PASCAL SALIN«Revenir au capitalisme. Pour éviter les crises»,Odile Jacob, 252 p., 2010
EN COMPLEMENTS INDISPENSABLES : Pascal Salin : Revenir au véritable capitalisme (cliquez sur le lien)
Il fallait oser ! A l’heure où l’Etat apparaît comme le sauveur de l’économie, Pascal Salin, en fidèle disciple de l’école autrichienne du cycle, propose un regard iconoclaste sur les origines de la crise et plaide en faveur d’un vrai capitalisme fondé sur la responsabilité des acteurs.
Au moment où l’on célèbre le retour de l’Etat, il faut beaucoup d’audace à Pascal Salin pour proposer un retour au capitalisme. Car le capitalisme n’est pas à l’origine de la crise financière et économique. Ce sont les mauvaises politiques publiques et il serait tragique d’en attendre des solutions alors qu’il conviendrait de faire enfin une vraie confiance aux marchés. Pascal Salin montre bien comment les causes principales de la crise proviennent de l’intervention étatique et de la faillite des autorités publiques.
La crise des “subprimes” n’est pas la faillite de l’économie de marché, mais celle de l’économie administrée du logement par les autorités publiques américaines. Et ce sont les règles comptables (le calcul de la valeur “mark to market”) qui, combinées avec les ratios de fonds propres obligatoires pour les banques, vont provoquer la contagion et l’effondrement de la confiance.
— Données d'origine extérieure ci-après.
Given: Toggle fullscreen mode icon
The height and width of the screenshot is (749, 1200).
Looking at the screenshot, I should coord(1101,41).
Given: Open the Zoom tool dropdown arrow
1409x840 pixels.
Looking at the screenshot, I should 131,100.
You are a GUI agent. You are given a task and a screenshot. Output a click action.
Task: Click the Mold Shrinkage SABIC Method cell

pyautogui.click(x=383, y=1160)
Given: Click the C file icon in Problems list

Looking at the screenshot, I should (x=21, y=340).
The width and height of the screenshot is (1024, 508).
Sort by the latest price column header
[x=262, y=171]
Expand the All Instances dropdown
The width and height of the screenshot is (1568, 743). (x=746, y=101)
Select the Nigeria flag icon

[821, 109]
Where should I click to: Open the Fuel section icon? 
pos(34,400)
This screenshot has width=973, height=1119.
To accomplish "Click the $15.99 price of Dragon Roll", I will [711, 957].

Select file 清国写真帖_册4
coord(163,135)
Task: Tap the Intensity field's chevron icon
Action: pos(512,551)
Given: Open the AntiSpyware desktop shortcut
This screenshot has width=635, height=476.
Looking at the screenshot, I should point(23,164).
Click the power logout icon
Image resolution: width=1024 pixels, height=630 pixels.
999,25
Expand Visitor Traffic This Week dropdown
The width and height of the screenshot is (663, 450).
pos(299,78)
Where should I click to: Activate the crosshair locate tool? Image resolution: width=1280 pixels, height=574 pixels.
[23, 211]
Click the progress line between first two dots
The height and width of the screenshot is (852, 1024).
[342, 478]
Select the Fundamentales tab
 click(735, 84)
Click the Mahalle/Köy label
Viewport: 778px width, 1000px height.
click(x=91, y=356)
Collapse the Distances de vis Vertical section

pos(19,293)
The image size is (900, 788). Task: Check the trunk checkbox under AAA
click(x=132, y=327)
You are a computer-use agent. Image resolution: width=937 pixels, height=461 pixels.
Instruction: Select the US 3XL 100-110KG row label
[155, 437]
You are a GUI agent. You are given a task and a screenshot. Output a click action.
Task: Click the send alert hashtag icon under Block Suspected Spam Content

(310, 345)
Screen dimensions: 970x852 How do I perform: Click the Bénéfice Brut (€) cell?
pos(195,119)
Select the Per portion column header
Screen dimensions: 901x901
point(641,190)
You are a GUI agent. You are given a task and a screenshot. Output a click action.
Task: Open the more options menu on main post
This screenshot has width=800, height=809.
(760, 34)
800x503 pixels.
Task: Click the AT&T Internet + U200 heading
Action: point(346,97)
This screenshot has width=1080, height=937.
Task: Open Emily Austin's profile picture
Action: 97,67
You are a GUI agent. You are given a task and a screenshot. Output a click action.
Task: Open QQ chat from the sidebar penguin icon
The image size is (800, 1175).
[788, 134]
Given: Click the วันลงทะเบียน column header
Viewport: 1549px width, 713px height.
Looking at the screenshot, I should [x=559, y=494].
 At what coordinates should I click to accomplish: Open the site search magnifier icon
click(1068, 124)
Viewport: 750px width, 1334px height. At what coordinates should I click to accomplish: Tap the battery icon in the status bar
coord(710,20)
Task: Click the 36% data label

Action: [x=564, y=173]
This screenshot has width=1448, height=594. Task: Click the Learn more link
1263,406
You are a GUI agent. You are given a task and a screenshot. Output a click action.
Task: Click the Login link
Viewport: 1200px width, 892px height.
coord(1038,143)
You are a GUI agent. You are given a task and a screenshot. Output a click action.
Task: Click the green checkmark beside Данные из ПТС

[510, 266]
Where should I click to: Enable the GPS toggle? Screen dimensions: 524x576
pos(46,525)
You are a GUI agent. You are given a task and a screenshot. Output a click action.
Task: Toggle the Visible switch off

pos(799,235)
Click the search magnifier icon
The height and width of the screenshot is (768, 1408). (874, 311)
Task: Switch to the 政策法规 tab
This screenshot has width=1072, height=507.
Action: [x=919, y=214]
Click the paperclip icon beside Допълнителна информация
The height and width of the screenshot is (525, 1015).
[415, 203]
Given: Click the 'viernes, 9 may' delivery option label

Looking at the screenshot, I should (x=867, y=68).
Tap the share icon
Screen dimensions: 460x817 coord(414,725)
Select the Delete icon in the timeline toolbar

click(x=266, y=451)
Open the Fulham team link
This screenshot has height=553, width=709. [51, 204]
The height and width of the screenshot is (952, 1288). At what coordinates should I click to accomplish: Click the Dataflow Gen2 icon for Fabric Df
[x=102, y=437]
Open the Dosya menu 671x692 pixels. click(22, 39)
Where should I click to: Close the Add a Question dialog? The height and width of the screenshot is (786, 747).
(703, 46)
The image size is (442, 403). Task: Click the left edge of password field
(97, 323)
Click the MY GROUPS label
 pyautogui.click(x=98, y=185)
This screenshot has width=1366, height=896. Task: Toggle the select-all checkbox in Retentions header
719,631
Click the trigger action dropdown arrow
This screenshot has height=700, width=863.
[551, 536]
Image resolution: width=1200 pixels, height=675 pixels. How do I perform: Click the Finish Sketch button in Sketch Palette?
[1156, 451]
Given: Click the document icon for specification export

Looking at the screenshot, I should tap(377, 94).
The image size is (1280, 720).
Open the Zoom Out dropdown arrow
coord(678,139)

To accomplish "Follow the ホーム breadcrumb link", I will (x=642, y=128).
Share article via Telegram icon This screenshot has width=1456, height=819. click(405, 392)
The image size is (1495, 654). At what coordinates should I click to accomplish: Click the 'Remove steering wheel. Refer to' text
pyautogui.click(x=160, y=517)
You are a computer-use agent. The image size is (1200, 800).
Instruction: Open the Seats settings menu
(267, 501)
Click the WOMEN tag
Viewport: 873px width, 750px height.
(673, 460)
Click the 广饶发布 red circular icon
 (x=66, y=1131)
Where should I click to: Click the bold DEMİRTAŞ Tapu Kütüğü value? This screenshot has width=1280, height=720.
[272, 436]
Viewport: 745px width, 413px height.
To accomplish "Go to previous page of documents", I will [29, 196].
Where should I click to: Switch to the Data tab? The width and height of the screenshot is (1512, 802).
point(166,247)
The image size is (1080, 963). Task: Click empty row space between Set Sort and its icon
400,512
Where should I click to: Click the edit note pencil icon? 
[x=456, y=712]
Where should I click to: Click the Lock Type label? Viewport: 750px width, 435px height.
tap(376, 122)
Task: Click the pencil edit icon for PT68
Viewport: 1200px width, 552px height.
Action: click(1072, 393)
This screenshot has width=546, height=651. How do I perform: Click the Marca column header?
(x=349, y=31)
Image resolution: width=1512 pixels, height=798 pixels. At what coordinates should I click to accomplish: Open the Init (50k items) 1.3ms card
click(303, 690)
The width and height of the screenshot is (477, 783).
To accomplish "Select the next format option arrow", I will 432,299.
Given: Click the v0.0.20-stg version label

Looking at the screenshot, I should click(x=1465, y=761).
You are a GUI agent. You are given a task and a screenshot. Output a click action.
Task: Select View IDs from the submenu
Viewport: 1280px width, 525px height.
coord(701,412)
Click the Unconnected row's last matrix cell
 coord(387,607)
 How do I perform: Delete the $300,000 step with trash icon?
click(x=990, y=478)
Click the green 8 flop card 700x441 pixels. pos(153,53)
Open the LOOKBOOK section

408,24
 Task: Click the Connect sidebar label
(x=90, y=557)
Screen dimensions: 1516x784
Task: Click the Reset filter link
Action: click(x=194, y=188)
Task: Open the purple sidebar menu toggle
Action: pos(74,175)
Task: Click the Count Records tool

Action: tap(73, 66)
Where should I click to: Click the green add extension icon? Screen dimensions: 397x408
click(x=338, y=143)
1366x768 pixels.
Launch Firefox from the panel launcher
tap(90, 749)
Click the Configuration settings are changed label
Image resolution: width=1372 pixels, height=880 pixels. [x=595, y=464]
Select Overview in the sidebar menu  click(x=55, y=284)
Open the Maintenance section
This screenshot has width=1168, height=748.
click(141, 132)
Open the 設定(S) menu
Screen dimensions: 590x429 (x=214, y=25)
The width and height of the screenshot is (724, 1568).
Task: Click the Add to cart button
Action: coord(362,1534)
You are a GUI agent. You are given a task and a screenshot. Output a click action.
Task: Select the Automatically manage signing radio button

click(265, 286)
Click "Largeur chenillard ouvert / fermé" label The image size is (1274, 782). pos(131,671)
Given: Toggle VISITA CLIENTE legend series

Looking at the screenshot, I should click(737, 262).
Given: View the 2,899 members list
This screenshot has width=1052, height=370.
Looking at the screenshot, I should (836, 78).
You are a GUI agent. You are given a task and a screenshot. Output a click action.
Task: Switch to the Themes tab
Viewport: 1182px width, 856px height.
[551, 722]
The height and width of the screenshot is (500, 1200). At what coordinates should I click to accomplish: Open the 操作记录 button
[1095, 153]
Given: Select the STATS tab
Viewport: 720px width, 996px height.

Mais l’auteur, en excellent disciple de l’économie autrichienne (Ludwig Von Mises et son élève, Friedrich Hayek), nous invite à l’analyse des racines plus profondes de la crise financière, à savoir la politique monétaire américaine qui, en passant en quelques années ses taux de 8% à 3%, puis de 3% à 6%, de 6% à 1%, de 1% à 5,25% avant de tomber finalement à 0%, a constitué un formidable facteur de distorsion économique et de falsification du prix de l’argent.
Il est assurément dommageable que l’on se soit tourné vers Keynes pour tenter de comprendre et de soigner la crise alors que la “théorie autrichienne du cycle économiqu”, hélas trop méconnue, est comme le montre Pascal Salin “la seule théorie capable d’expliquer la crise financière et donc d’en prévoir l’arrivée”. Les remèdes keynésiens – augmenter les dépenses publiques, faire de la création monétaire, distribuer du pouvoir d’achat – ne peuvent, pour l’auteur, qu’aggraver la maladie et différer la guérison. Mieux vaudrait laisser les marchés rétablir l’équilibre par la faillite des banques irresponsables, la sanction de leurs actionnaires et laisser faire une purge déflationniste ajustant les prix et les salaires à la quantité de monnaie réellement disponible.
Si cette vision est théoriquement séduisante, elle se heurte cependant au fait que les périodes d’ajustements déflationnistes (qui supposent des réductions des salaires, des indemnités et des pensions) sont politiquement explosives et dangereuses pour les démocraties. Alors que l’on parle de “refondation”, Pascal Salin nous propose de rompre avec un pseudo-capitalisme et des réglementations tatillonnes qui étouffent la régulation par la responsabilité. “Revenir au capitalisme”, c’est retrouver les exigences d’un capitalisme régulé par le principe de responsabilité. Ce livre, assurément iconoclaste, n’est pourtant pas utopique. Car, qu’on le veuille ou non, il existe des lois de l’économie que l’on ne peut impunément renier.
“Revenir au capitalisme pour éviter les crises”, de Pascal Salin. Editions Odile Jacob (256 pages, 25 euros).